Extract each line in the items below that contains the string "left". Matching is case-sensitive.
** start PROVIDED DATA **
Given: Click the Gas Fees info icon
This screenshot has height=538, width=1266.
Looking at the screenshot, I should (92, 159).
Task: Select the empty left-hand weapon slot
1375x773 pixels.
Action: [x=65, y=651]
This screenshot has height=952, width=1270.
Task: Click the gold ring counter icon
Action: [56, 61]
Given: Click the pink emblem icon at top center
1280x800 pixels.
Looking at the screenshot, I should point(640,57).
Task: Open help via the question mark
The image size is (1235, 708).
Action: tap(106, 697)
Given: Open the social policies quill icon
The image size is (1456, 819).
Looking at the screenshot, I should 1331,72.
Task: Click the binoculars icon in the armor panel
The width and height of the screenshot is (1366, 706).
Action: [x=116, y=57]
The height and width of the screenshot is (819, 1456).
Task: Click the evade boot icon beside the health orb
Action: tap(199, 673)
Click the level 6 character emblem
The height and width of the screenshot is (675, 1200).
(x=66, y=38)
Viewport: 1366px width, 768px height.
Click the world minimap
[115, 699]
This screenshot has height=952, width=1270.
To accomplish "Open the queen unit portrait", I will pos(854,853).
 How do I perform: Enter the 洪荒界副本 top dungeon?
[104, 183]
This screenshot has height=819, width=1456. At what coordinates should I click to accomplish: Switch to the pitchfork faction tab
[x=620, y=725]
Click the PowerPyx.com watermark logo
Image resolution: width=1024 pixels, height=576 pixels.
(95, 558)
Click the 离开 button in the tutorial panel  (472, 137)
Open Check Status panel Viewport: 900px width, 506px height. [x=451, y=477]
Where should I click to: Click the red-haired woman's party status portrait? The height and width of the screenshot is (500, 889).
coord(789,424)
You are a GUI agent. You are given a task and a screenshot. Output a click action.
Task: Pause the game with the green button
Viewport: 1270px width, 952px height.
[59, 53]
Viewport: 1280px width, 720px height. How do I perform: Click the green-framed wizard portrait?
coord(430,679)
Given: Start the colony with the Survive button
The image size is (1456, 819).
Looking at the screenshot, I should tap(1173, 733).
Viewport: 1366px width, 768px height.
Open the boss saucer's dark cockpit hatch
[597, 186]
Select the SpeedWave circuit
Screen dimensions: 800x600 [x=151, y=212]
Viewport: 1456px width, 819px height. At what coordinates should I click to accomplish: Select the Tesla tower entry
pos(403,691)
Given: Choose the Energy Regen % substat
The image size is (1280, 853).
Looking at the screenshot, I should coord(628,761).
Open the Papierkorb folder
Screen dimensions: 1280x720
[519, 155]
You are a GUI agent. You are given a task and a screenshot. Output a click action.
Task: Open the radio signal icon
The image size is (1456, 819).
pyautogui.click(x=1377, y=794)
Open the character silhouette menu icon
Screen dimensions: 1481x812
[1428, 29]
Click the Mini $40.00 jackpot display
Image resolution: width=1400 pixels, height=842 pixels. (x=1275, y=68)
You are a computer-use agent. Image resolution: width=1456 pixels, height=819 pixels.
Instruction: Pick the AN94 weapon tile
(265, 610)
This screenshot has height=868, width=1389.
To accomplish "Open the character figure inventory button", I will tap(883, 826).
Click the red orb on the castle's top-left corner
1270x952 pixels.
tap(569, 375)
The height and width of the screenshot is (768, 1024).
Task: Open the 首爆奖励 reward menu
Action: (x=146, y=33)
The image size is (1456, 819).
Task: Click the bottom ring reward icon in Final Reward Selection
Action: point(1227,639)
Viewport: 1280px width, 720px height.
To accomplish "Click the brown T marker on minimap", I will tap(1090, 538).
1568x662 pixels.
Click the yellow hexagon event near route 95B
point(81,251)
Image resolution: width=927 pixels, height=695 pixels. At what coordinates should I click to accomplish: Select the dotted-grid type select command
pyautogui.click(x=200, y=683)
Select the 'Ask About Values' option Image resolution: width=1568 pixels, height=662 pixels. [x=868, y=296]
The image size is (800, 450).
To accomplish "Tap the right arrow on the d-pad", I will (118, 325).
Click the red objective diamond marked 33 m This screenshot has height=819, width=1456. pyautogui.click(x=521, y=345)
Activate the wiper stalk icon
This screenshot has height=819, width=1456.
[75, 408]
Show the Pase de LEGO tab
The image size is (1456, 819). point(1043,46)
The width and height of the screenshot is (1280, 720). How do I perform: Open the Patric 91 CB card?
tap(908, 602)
** end PROVIDED DATA **
TASK RESULT:
Task: Select the empty left-hand weapon slot
Click the red orb on the castle's top-left corner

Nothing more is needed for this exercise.